36. Provide for participating health plans to cover out of area urgent and emergent care, to include outside of the United States.
37. Provide for encouragement of home care and independence for patients rather than forcing individuals into institutionalized settings.
38. Provide for end of life support and care through increased access to quality hospices.
Participating Health Plan and Government Reporting – Participating health plans shall be required to publish monthly and quarterly summary financial and administrative reports, along with an annual detailed financial report audited by an approved auditing firm. All participating plans shall employ an ombudsman and have formal grievance programs:
39. Provide monthly and quarterly financial reports shall highlight medical loss ratios and administrative costs in dollars and as a percent of premium.
40. Provide quarterly and annual grievance reporting, to include but not be limited to: name of complainant, type of complaint (e.g., administration or clinical), date when complaint received, date of notification that complaint was received, resolution of complaint, and date of resolution.
41. Provide that all clinical grievances must be investigated by the health plan’s Medical Director or clinical staff directly reporting to the Medical Director.
42. Provide for the Government to create standard reporting templates on participating health plan quality, financial, and operational metrics to provide patients with the best information on which to base health plan and medical decisions.
43. Provide for standardized provider reimbursement schedules upon aggregating the Medicare, Medicaid, TriCare and SCHIP populations under the Federal Employees Health Care Plan.
44. Provide for participating health plan reporting, in the aggregate using sanitized data on physician ordering of tests and costs subsequent to tort reform enactment; provide for the Government to publish individual health plan and aggregate results.

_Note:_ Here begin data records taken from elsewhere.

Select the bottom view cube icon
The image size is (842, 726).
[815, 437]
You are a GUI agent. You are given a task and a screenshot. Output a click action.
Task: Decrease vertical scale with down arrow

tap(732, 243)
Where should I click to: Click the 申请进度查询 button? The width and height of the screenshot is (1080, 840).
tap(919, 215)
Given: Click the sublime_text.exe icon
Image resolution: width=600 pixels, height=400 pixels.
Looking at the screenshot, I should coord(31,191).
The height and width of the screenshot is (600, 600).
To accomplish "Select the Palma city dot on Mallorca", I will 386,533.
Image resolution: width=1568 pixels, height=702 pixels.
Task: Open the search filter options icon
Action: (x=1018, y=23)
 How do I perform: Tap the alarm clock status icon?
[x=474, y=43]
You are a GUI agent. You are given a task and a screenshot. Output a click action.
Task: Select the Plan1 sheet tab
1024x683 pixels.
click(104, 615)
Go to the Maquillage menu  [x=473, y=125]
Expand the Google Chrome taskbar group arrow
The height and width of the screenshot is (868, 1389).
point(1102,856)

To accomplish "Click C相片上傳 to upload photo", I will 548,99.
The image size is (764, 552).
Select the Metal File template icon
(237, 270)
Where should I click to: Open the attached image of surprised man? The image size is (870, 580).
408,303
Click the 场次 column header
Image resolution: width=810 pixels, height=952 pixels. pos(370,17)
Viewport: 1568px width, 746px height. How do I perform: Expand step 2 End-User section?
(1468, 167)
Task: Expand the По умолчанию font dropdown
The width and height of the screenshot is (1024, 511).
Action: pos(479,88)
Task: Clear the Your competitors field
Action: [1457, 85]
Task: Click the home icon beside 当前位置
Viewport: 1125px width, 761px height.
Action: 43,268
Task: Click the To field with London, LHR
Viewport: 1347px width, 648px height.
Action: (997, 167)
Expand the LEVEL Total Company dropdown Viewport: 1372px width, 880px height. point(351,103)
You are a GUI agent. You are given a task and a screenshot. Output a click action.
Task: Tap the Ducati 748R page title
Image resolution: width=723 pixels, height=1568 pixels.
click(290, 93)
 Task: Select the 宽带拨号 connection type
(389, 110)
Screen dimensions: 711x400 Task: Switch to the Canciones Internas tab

45. Provide for participating health plan quarterly and annual reporting of metrics used in improving cost containment objectives.
46. Provide for participating health plans to issue public report cards on each physician by specialty to provide patients with the best information possible on which to choose his or her physician.
47. The US Government shall in no way interfere with the rights of States to place limits on health care lawsuits or interfere with States implementing tort reform.